Above: a ginger-palmered soft-hackle fly as a variation on the theme of the Stewart Spider. This fly is tied on a #8 curved-shank streamer hook from Unpqua. That's a tungsten bead-head. It's a quite a departure from the #16 thread-bodied soft hackle (shown below #16 purple-and-grouse in a micro-wire wrapped body).
The large bead-head fly is fished as any other soft-hackle might be. Odd enough given its substantial departure from the wonderful classic bits outlined in Robert Smith's wonderful The North Country Fly.
My underlying premise is that soft-hackle flies are the foremost expression of pragmatic fly design and their manner of presentation is itself an expression of the same pragmatism.
The soft-hackle anglers pursue what works without dogma or restraint. If it works, it becomes part of the general codex. It's passed along. It's taught. It's imitated.

◆ **EXERCISE TASK**
Please decide whether each statement agrees with the soft-hackle fly text, answering yes or no and quoting the deciding words: 1. The large fly is tied on a #8 curved-shank streamer hook. 2. The large bead-head fly is fished differently from other soft-hackle flies. 3. Soft-hackle anglers follow strict rules in choosing what to use. Nothing in the records is needed for what comes next.

◆ **EXTRACTED ENTRIES**
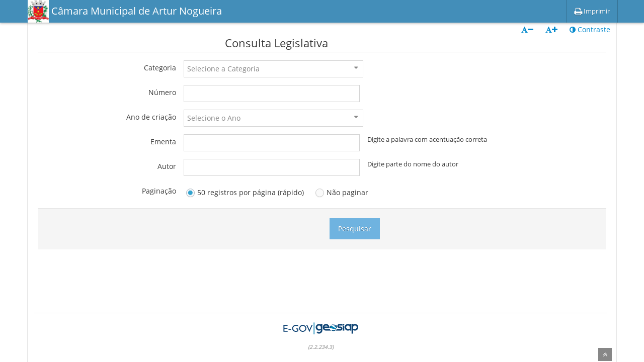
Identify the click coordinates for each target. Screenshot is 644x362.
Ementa (163, 141)
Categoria (160, 67)
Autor (167, 166)
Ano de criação (151, 117)
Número (162, 92)
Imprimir (592, 11)
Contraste (590, 29)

◆ **FULL ANSWER**
1. Yes: "This fly is tied on a #8 curved-shank streamer hook"
2. No: "The large bead-head fly is fished as any other soft-hackle might be."
3. No: "The soft-hackle anglers pursue what works without dogma or restraint."